В ответ Мадж молча и покорно прижалась щекой к его груди. Олджи поднял жену на руки и положил на свою большую кровать. Осторожно раздев ее и скинув халат, он боготворил любимую своим телом: очень медленно, терпеливо, любяще. И она боготворила его в ответ.

Когда первые лучи солнца осветили землю, их руки все еще были сплетены в объятиях. Мощные ноги Олджи, покрытые черными волосками, обхватывали ее, прикасаясь к ее золотистой коже. Каштановые волосы Мадж были разметаны по подушке, изумрудные глаза широко распахнуты. Она старалась вобрать в себя каждую черточку любимого человека, прежде чем они расстанутся навсегда. Мадж совсем не хотелось спать, но поднимающаяся и опускающаяся грудь мужа, мерное биение его сердца постепенно усыпили ее.

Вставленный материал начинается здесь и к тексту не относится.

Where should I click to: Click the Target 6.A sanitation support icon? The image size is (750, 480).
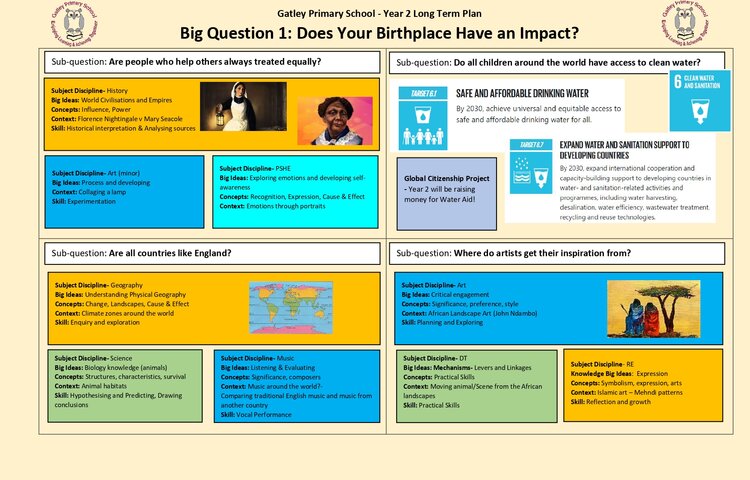coord(530,166)
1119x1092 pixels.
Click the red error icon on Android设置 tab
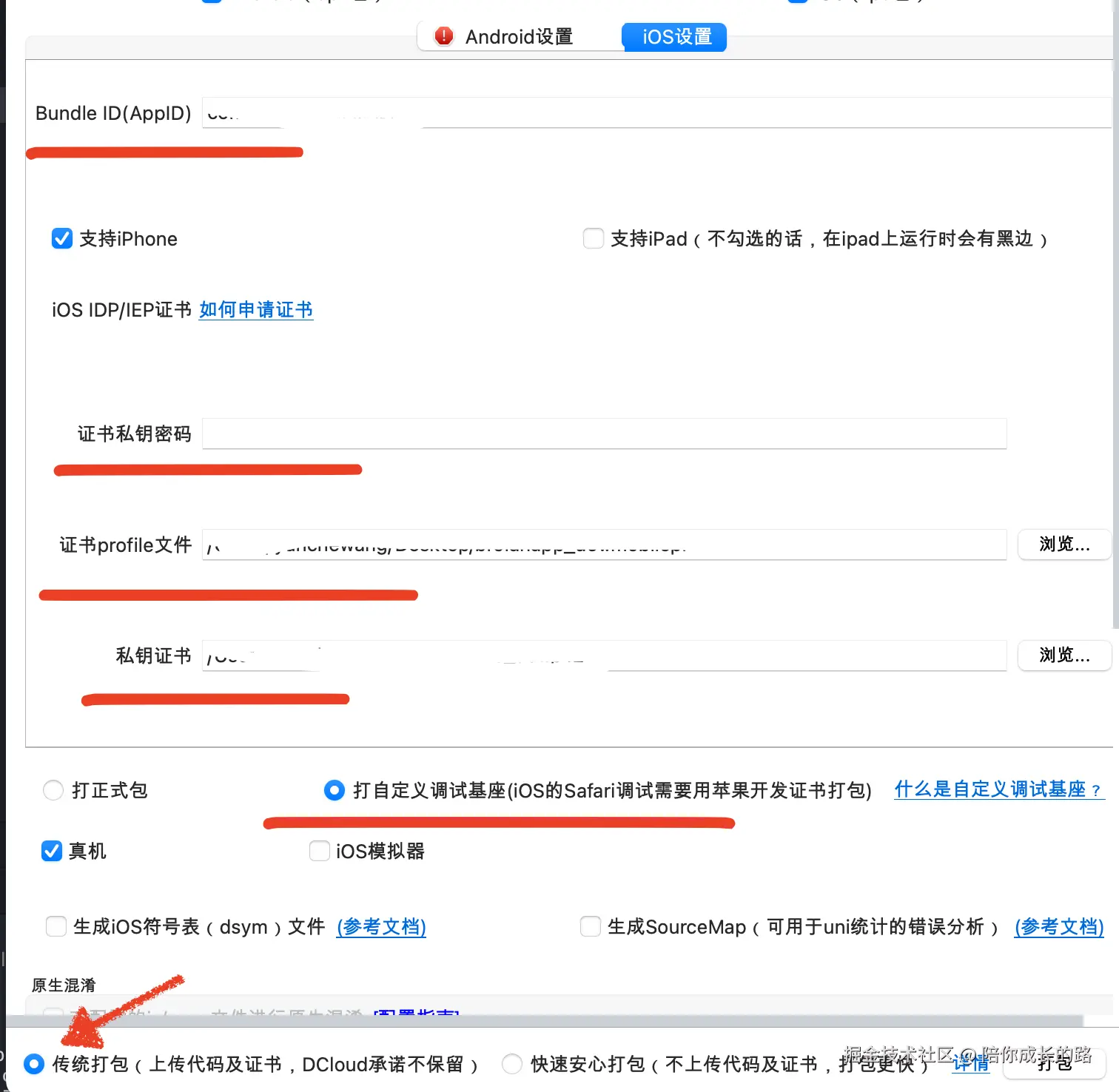tap(443, 36)
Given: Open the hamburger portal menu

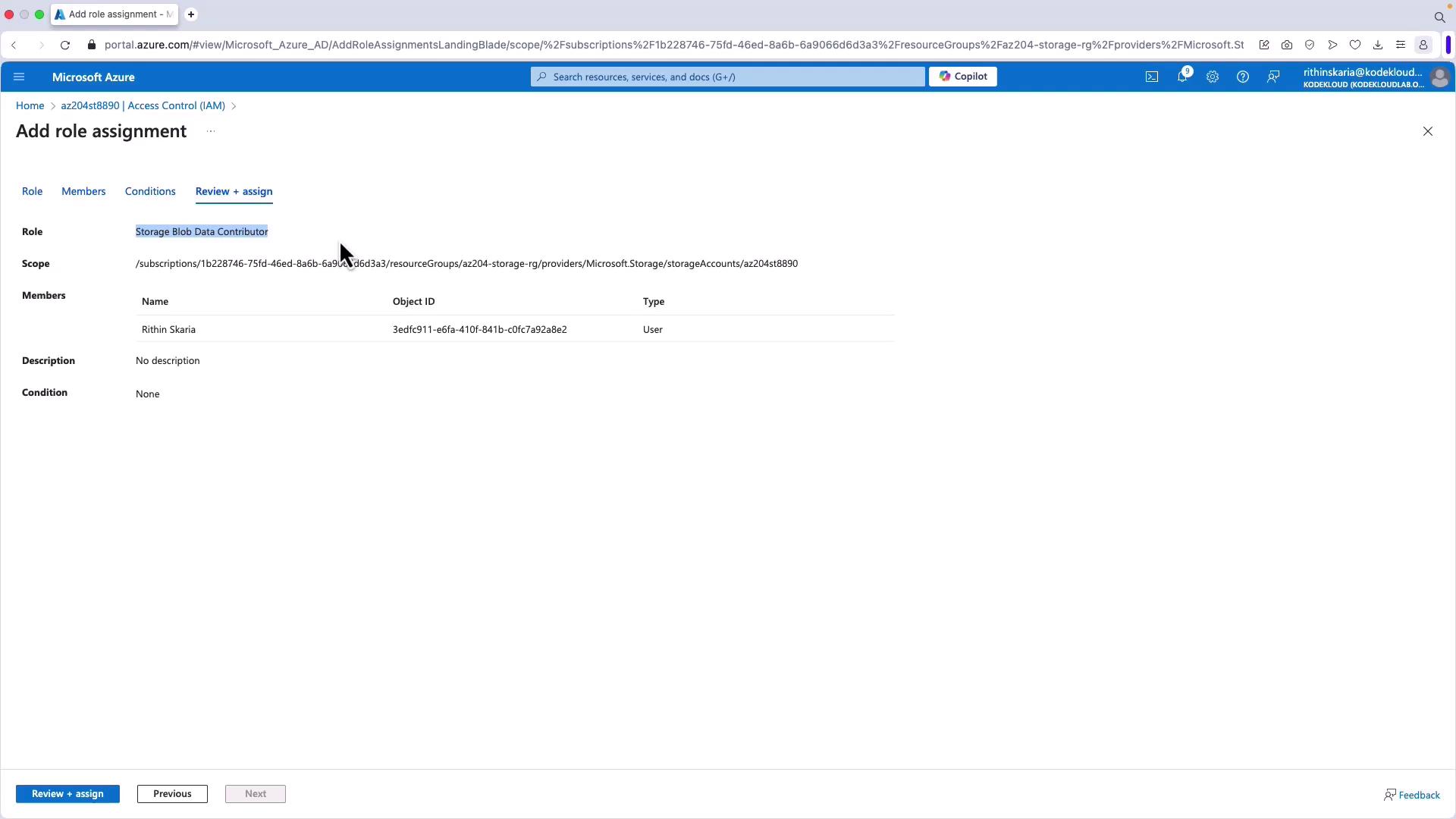Looking at the screenshot, I should point(19,77).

Когда она проснулась, Олджи уже не было. Но Мадж не торопилась вставать: ей хотелось по крохам собрать то, что осталось от их любви. Простыни еще хранили его запах, а место на кровати, где он лежал рядом с ней, хранило его тепло. Она закрыла глаза и стала вдыхать этот запах, горячо надеясь, что он вернется и будет снова боготворить ее. Тогда она наконец скажет ему, что готова развеять по ветру все свои принципы, если он только позволит остаться с ним и принадлежать ему. Ей уже было безразлично, что он не любит ее, потому что она так любит его, что уже никогда, никогда не сможет без него жить.

— Мадж! — Олджи ворвался в комнату в одних джинсах. В руке он держал ее иллюстрации. — Что это значит, Мадж? — сердито прогремел он, протягивая ей бумаги.

Она приподнялась на локтях, натянув одеяло до подбородка.

— Что за черт?.. — Он заскрежетал зубами, зло кинув рисунки на кровать. — Что это значит?

— Я… Я думала, что герой будет лучше смотреться с темными волосами, — пробормотала она, запинаясь. — Розаманда блондинка, и я сделала это для большего контраста.

— С темными волосами? — переспросил он недоверчиво.

— Ну, да. А глаза у него голубые по легенде.

— Ты говорила, что тебя во мне интересуют только мышцы, и то с анатомической точки зрения, — взорвался он, — но я тебе не верил! Неужели это все, что я значу для тебя? Натурщик! Будь ты неладна, Мадж. Если попробуешь опубликовать это, придется подать на тебя в суд. Я говорю серьезно. Ты не имеешь права засовывать меня в свою книгу.

— Я ничего не могла с собой поделать, — призналась она от чистого сердца. — Просто рисунки сами получались такими, и все. И я не могла… Дело в том…

— Дело в том, — продолжал он яростно, — что ты сделала из меня сексуальный объект.

— Сексуальный? Ты с ума сошел! Всего-то один целомудренный поцелуй во всей книге.

— Ха! Для сексуального возбуждения не нужны поцелуи. Взгляни на страницу и попробуй опровергнуть это, если сможешь.

— Ну…

— А твоя история, Мадж, такая прекрасная история о любви, основана на твоем личном, причем недавнем опыте, потому что, когда мы встретились, у тебя не было опыта ни на грош. Но это совсем не та история.